Once the Royals sent Spence back to Triple-A Omaha on Saturday, recalling righty Eric Cerantola in the process, the social media response featured a smattering of fans asking the same question: why is Spence still in the organization?
How did he not get dfa’d after yesterday?
— Midwest Chilango (@newcitizen22) June 27, 2026
Oh. That’s right. It’s the Royals.
Mitch Spence is a side effect, not cause, of Royals' disastrous season.
It is a valid question. Why does the organization roster a pitcher carrying a 21.21 ERA, who cannot keep the opposition shut down for more than a few outs and has similar struggles at the Triple-A level this year? A results-driven organization would send the message that this performance is not okay, not the norm, and move on altogether. But for the Royals, the losing is already set in stone. The team that fans hoped would be competing for the division is cemented in last place and was the AL's first to 50 losses. What a reality check.
No matter a team's record, no matter the outlook, and no matter the payroll, a team has to find 27 outs from their pitching and nine guys to fill out the batting order. That is the reality, and Kansas City cannot just make Michael Wacha or Noah Cameron pitch every remaining game. They have to adhere to some semblance of a five-man rotation. That reality is what pushed Spence into his current role in the first place and will likely keep him here until the Royals find someone else who can do what he does but better.

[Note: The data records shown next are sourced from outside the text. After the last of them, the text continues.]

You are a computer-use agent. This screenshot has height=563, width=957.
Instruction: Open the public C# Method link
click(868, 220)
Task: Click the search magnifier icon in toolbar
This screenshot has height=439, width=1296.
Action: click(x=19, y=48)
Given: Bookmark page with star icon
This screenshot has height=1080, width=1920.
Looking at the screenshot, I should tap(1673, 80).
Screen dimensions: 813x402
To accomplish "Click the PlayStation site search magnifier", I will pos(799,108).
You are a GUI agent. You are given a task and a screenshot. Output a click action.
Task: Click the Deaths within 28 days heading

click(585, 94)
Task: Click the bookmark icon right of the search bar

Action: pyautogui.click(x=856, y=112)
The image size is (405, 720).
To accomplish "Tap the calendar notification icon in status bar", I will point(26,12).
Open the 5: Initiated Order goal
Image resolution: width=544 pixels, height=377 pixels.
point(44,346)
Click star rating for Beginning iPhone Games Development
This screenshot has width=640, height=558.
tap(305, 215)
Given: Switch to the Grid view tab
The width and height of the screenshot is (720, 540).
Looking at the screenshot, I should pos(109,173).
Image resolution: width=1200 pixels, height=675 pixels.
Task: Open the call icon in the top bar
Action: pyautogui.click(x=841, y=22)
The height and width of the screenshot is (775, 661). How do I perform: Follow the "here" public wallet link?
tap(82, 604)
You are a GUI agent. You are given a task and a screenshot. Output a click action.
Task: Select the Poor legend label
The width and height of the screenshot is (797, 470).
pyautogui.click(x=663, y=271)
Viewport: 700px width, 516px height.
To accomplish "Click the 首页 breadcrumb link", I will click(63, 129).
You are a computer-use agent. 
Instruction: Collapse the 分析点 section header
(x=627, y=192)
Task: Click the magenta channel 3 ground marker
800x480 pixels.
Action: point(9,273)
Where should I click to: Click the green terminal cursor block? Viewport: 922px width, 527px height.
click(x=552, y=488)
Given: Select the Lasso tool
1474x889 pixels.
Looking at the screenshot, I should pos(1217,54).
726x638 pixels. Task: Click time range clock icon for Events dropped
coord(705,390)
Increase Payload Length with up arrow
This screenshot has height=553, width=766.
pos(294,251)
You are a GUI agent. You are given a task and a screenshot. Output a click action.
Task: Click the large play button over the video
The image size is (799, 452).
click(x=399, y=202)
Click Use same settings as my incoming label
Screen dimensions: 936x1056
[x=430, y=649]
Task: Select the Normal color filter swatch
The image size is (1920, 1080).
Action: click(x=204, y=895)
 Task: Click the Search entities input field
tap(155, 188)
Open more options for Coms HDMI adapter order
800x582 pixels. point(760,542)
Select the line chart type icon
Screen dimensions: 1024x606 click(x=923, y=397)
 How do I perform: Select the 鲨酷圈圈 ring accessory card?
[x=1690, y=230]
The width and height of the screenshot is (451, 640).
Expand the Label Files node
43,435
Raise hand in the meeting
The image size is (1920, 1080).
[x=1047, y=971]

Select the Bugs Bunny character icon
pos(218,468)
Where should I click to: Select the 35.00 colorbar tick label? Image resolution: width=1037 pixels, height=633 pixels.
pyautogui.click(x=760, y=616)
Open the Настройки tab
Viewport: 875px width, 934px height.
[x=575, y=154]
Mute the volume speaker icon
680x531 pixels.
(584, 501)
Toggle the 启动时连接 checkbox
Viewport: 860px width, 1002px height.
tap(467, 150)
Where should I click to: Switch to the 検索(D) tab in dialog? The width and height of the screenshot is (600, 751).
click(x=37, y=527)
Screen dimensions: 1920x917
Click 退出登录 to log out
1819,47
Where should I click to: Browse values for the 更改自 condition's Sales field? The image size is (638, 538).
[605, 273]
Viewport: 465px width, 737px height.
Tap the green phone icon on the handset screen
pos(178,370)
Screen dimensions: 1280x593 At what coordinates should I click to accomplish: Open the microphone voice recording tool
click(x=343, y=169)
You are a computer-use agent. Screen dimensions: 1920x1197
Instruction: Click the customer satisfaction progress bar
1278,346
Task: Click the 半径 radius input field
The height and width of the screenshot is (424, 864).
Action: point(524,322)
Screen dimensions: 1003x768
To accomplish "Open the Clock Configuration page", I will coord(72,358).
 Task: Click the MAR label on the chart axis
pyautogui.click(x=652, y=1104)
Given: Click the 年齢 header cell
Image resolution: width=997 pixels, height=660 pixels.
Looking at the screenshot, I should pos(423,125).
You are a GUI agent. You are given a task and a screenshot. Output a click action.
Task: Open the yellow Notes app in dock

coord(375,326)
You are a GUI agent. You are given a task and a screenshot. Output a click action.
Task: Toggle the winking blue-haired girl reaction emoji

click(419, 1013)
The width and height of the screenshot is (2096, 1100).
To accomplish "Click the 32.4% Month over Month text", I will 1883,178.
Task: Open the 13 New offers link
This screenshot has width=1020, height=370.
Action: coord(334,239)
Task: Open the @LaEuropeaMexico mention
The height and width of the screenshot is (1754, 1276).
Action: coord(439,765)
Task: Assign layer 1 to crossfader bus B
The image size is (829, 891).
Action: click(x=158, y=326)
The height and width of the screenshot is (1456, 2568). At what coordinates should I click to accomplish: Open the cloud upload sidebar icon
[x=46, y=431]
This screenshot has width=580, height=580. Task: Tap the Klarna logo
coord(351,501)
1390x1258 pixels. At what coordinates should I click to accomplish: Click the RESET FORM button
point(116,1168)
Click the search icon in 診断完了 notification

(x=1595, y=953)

They may be ugly innings, but historically, Spence can eat innings. He did not do that in his most recent outing against the White Sox, but he has for most of this season and previous ones as well. Remember Jordan Lyles? Painful memories, surely, but the losing Royals of earlier this decade kept trotting him out there because he got the team through the game and recorded multiple outs. Plenty of runs between them, but still multiple outs.
And if fans will cry for anyone but Spence, who should it be? Any option is just another pickup from an organization, a player that they deemed worthy of designating for assignment with their own spotty résumé and unwanted blemishes. Randy Dobnak will likely get his chance with the Royals, sure. But with so many pitchers facing injury, would the Royals really trip over themselves to replace one short-term option with another short-term option? Just shuffling the deck chairs on the sinking ship that is this season.
The reality is that Kansas City does not have much invested in Spence, and him wearing the brunt of his meltdowns does not jeopardize a future contributor for the Royals. This is not Kansas City rushing a prospect up just to fill a void or moving notable assets to round out the rotation. This is Spence going out there, doing what he can, and keeping it moving.
There is a case that Spence would have been better as a 1-2 inning pitcher, maximum, after the Royals traded for him. That has not happened and likely will not happen. The season is already lost for the Royals, whether they admit it to the beat writers, to themselves, or to anything other than the standings. Spence is a sacrificial goat: not unblemished, forgettable, and doing a job that gets the team through the short term.